Negative stain grids preparation and image

For negative stain grids preparation, 400 mesh carbon coated copper grids were glow discarded. 3 µl assembled CA mutation mixture was loaded onto the grid, incubated for 1 min. The grid was then blotted to dry and incubated with uranyl formate solution for 1 min. The grid was blotted to dry again and loaded to a JEOL 120 keV TEM (Sir William Dunn School of Pathology, University of Oxford) for imaging. Number of assembled tubes and cones was counted from 5 micrographs recorded from each sample and averaged.

CryoET grids preparation

To prepare frozen hydrated grids for tomography analysis using cryo-electron microscopy analysis, vitrification was performed using a Vitrobot (FEI, Thermo Scientifics) operating at 4 °C and 98% relative humidity (RH). 10 μl of concentrated gold fiducial was prepared by removing 90 μl of supernatant after the centrifugation of 100 μl of gold fiducial (Electron Microscopy Sciences, Inc.) at 25,000 × g for 30 min at 4 °C. 3 μl of freshly prepared HIV virions and 6 nm size of gold nanoparticles (Electron Microscopy Sciences, Inc.) was mixed at a ratio of 9:1 (v/v) was applied to lacey carbon film copper 300 mesh, 100 micron grids (Electron Microscopy Sciences, Inc.) which was previously glow discharged at 15 mA for 5 s with a Pelco easiGlow Glow discharge cleaning system (Ted Pella, Inc.). After 5 s, grids were blotted for 2 s and plunged into liquid ethane. Frozen sample grids were preserved under liquid nitrogen temperature for imaging.

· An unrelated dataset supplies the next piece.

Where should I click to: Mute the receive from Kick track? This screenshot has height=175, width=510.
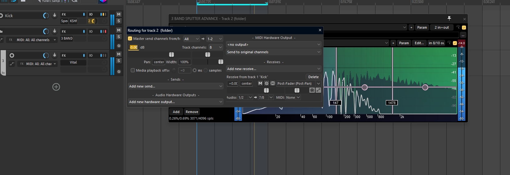tap(260, 83)
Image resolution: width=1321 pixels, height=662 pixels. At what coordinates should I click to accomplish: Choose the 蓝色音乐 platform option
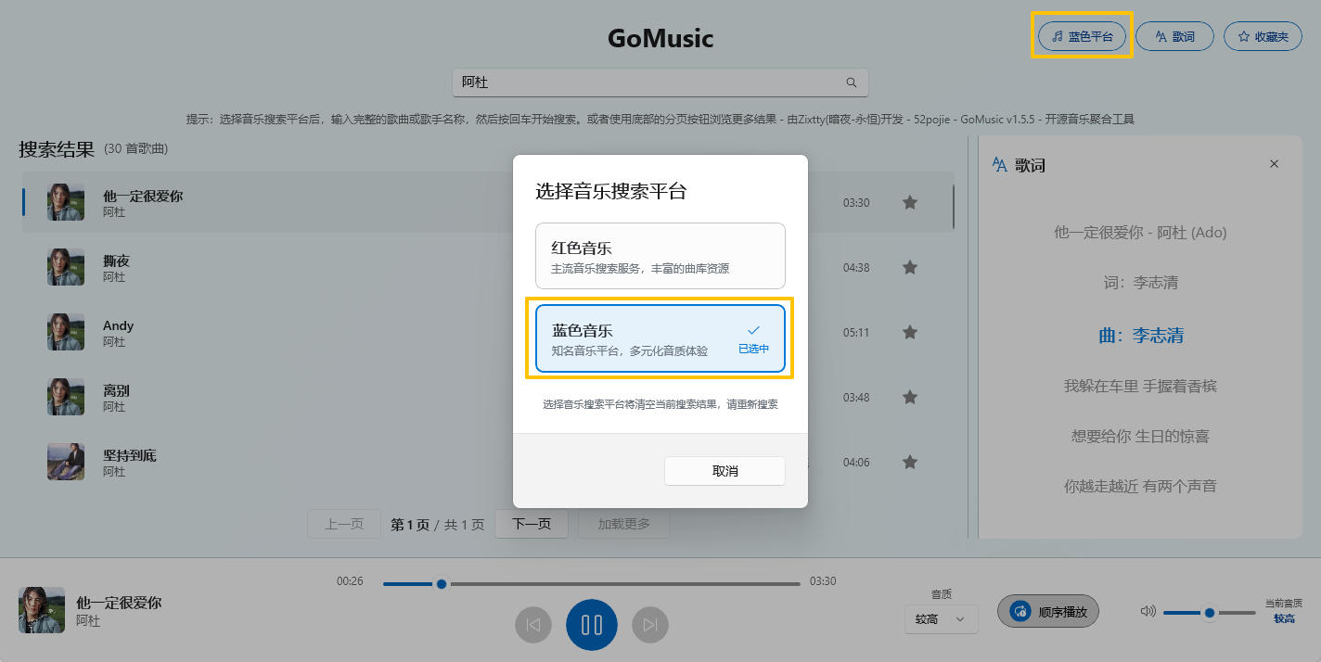pos(660,338)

CryoET data collection and subtomogram averaging

For K227A and KAKA/T8I samples, cryo-ET data collection was acquired using a Thermo Fisher Titan Krios microscope operated at 300 keV equipped with a Gatan Quantum post-column energy filter (Gatan Inc) operated in zero-loss mode with 20 eV slit width, and Gatan K3 direct electron detector in eBIC (Electron BioImaging Center, Diamond). Tilt series images were collected with SerialEM⁵⁶ with a nominal magnification of 64k and a physical pixel size of 1.34 Å per pixel. For G225R, KAKA/G225R, KAKA/T8I/G225R and A77V/KAKA/T8I/G225R samples, cryo-ET data collection was acquired using a Thermo Fisher Titan Krios microscope operated at 300 keV equipped with Facon4i detector and Selectrix with 10 eV slit width in eBIC (Electron BioImaging Center, Diamond). All the datasets were acquired using a dose-symmetric tilt-scheme⁵⁷ starting from 0° with a 3° tilt increment by a group of 3 and an angular range of ±60°. The accumulated dose of each tilt series was around 123 e⁻/Å² with a defocus range between −1.5 and −6 µm. In total, 71 tilt series from KAKA sample, 81 tilt series from KAKA/T8I sample, 78 tilt series from G225R sample, 86 tilt series from KAKA/G225R sample, 61 tilt series from KAKA/T8I/G225R and 89 tilt series from A77V/KAKA/T8I/G225R sample were collected. Each projection image was dose-fractioned into ten frames. Details of data collection parameters are listed in Supplementary Table 1.

The automated cryo-ET pipeline developed in-house was used for pre-processing (https://github.com/ffyr2w/cet_toolbox) through performing motion correction⁵⁸ of the raw frames, tilt-series alignment with IMOD⁵⁹. The gold beads were manually inspected to ensure the centering of fiducial markers for each tilt series in eTOMO.

Subtomogram averaging for all the datasets was performed following the workflow of emClarity^60,61. The in vitro assembled HIV-1 Gag structure (EMD-8403)⁶² was low-pass filtered to 30 Å and used as the initial template for template search in 6x binned tomograms with a pixel size of 8.04 Å for K227A and KAKA/T8I samples, 9.006 Å for G225R, KAKA/G225R, KAKA/T8I/G225R and A77V/KAKA/T8I/G225R samples. 141,486 subtomograms based on the initial position and orientations were selected from 71 tilt series for K227A dataset, 159,659 subtomograms were selected from 81 tilt series for the KAKA/T8I dataset, 284,966 subtomograms were selected from 78 tilt series for the G225R dataset, 165,561 subtomograms were selected from 86 tilt series for the KAKA/G225R dataset, 116,132 subtomograms were selected from 61 tilt series for the KAKA/T8I/G225R dataset, and 228,256 subtomograms were selected from 89 tilt series for the A77V/KAKA/T8I/G225R dataset. The subtomogram averaging and alignment were performed iteratively using 6×, 5×, 4×, 3×, 2×, and 1× binned tomograms. A cylindrical alignment mask including 7 hexamers and a 6-fold symmetry was applied throughout the whole procedure. The final density maps were reconstructed at bin 1 and sharpened with a b-factor of −50.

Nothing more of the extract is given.